• PARTS OF THE EXERCISE:
1. Answer these questions using the text on accident investigation:
(a) According to the text, what four things determine how effective soldiers are?
(b) What question must an investigator ask when something of relevance is uncovered?
(c) In the windshear example, what is the final factor listed before the accident?
2. Retype the part of the text on accident investigation that starts at "Over the past" and ends at "of pilot error.", keeping every word and punctuation mark unchanged.
BEGIN TEXT PROVIDED
Over the past few decades, investigators have shown that accidents usually have more than one cause and have thus produced tremendous advances in accident prevention. One byproduct of this investigative exposé has been the decreased use of the myth of pilot error.
I often think of pilots as soldiers who fight not for a piece of land, but for safety. Soldiers are only as effective as their equipment, training, support, and tactics. When a battle is lost, it is tempting to point at a defeated soldier and proclaim, "You failed!" Any general will warn you that such thoughts tend to boomerang right back in the face of those leaders who think that way. After all, the soldier’s failure represents poor resources and planning, which fall under the general’s purview. Thus, a soldier becomes a metaphor for a pilot, in that placing sole blame for an accident on a pilot is extremely shortsighted and ineffective.
Accident investigators dig up an error chain by "reverse engineering" the accident’s causes, so to speak. Whenever something of relevance is uncovered, an investigator must probe deeper by asking, "Yes, but why did that occur?" By asking, "Why? Why? Why?" over and over, an investigator can usually uproot most of the causal tree instead of just seeing the obvious branches. Only then can all the shortcomings of training programs, coordinating agencies, and quality-control measures be addressed to prevent future problems.
The teamwork involved in airline operations gets underscored as investigators uproot an error chain. Small mistakes, assumptions, or distractions in one area can add to those in another and so forth until, if no one intervenes to break the error chain, an accident or incident will occur. For example, the error chain for a windshear accident may look something like this: Unforecast weather + Inadequate windshear detection + No hint on ATIS + No ATC warning + Crew complacency = Accident.
END TEXT PROVIDED
BEGIN EXCERPTED RECORDS
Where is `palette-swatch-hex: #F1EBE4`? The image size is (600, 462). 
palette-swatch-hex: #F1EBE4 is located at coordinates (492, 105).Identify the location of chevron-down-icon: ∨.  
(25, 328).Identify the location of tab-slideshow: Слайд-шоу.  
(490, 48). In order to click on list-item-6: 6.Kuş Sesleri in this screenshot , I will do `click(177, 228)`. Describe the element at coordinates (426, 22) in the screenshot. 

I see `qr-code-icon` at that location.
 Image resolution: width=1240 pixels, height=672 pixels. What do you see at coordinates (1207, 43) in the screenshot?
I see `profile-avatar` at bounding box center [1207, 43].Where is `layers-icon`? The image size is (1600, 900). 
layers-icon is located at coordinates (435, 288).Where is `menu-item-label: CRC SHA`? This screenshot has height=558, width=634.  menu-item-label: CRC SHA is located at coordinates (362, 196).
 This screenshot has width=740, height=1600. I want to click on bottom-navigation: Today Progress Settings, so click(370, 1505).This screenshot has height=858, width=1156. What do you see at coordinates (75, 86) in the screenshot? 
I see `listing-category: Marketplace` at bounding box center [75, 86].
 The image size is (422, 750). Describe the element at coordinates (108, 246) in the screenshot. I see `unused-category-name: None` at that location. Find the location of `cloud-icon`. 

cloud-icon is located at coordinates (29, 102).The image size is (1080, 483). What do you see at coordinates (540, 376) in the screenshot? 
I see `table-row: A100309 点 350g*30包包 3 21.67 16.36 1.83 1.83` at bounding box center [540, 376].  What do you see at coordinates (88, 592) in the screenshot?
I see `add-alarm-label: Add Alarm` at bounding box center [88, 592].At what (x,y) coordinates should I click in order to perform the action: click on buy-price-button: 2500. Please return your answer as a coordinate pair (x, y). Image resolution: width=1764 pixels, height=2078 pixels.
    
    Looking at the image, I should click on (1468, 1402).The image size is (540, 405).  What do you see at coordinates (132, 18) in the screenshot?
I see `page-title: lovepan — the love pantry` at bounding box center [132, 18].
END EXCERPTED RECORDS
• SOLUTIONS TO EACH TASK:
1.
(a) Their equipment, training, support, and tactics.
(b) "Yes, but why did that occur?"
(c) Crew complacency.

2.
Over the past few decades, investigators have shown that accidents usually have more than one cause and have thus produced tremendous advances in accident prevention. One byproduct of this investigative exposé has been the decreased use of the myth of pilot error.